#### [ACTION ITEM]
From the records below, report the number of lines that contain "screenshot", and add nothing.

#### [GIVEN DATA]
-- Opening Marker --

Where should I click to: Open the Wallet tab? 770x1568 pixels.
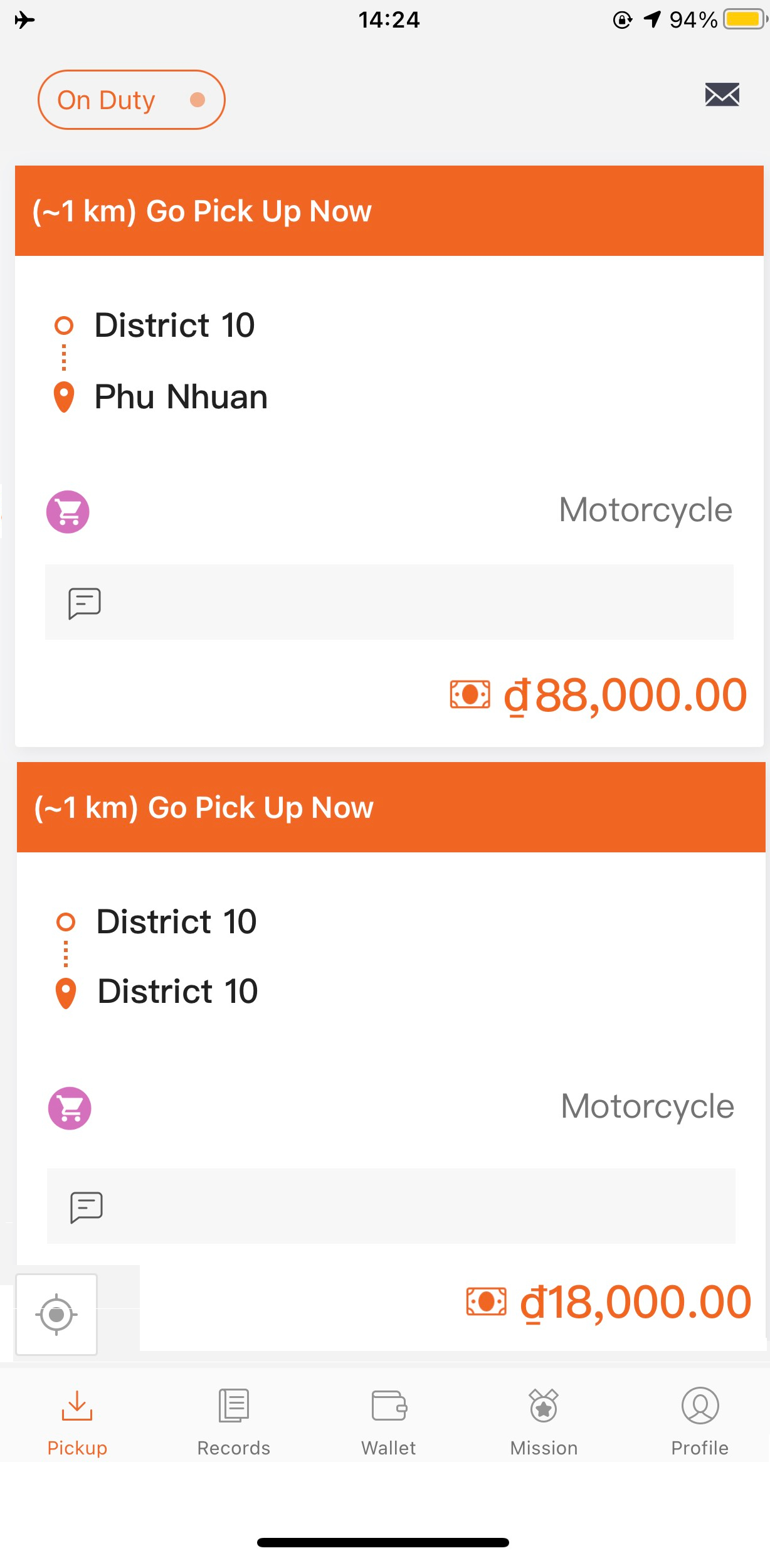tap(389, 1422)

-- Closing Marker --
-- Opening Marker --

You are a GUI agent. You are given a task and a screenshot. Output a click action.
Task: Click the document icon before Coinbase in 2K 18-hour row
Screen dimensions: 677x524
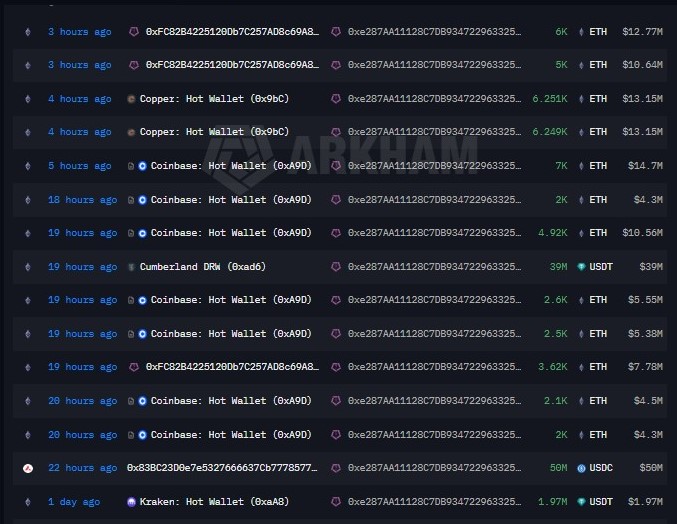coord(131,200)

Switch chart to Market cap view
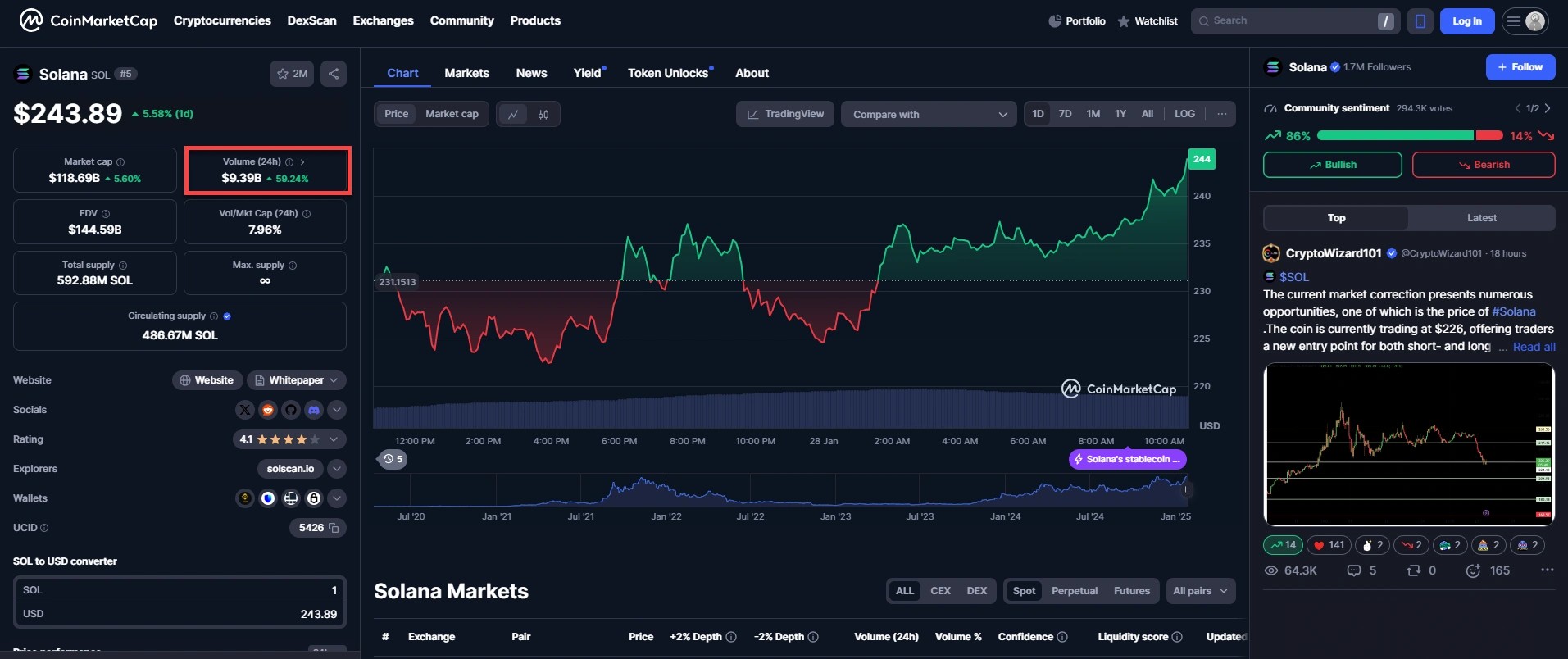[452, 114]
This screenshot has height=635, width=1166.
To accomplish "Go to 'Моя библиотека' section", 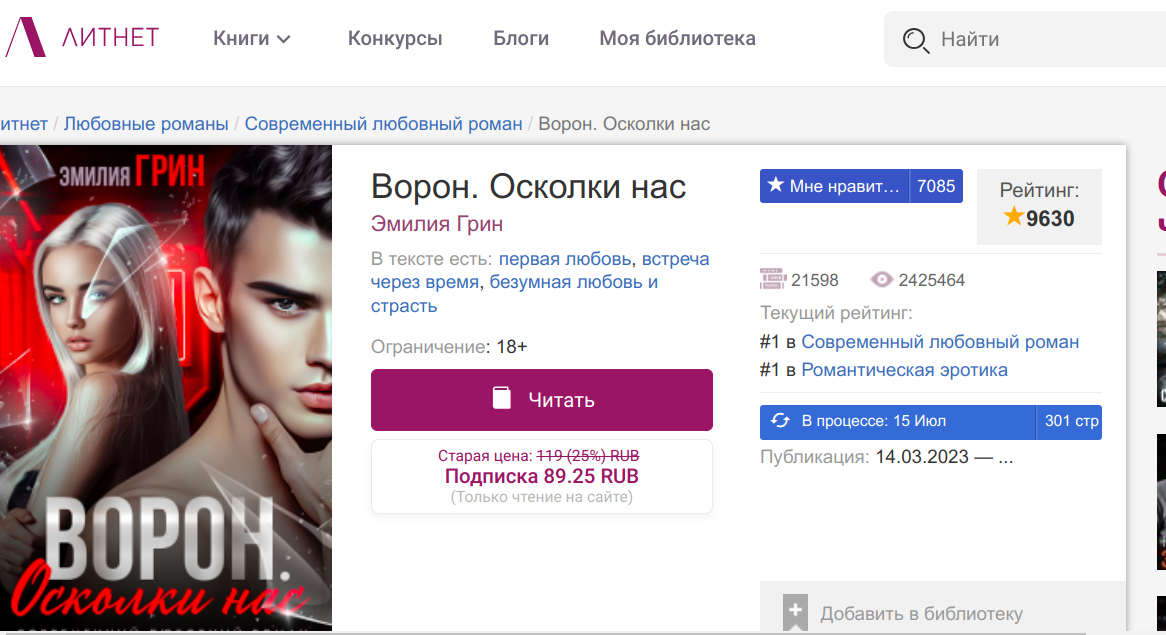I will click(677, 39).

-- Closing Marker --
-- Opening Marker --

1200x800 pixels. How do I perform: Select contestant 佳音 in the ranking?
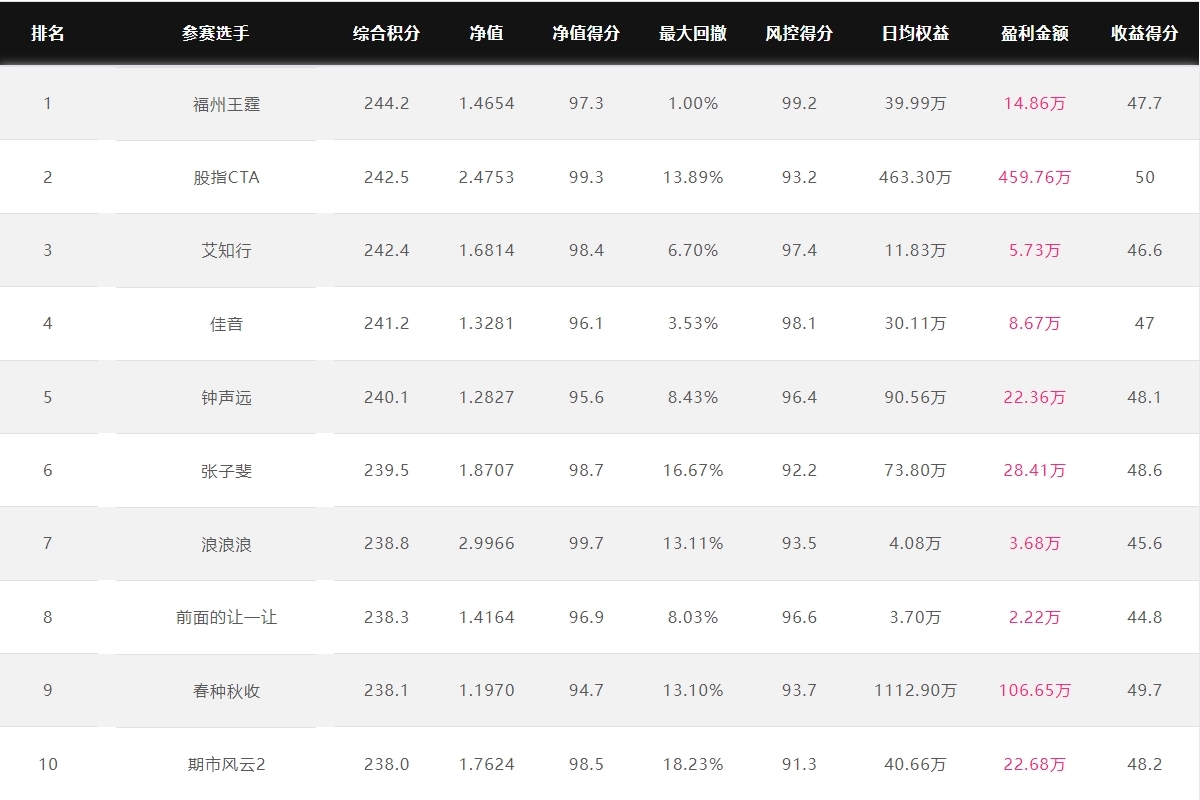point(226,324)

-- Closing Marker --

#### [EXERCISE OUTPUT]
2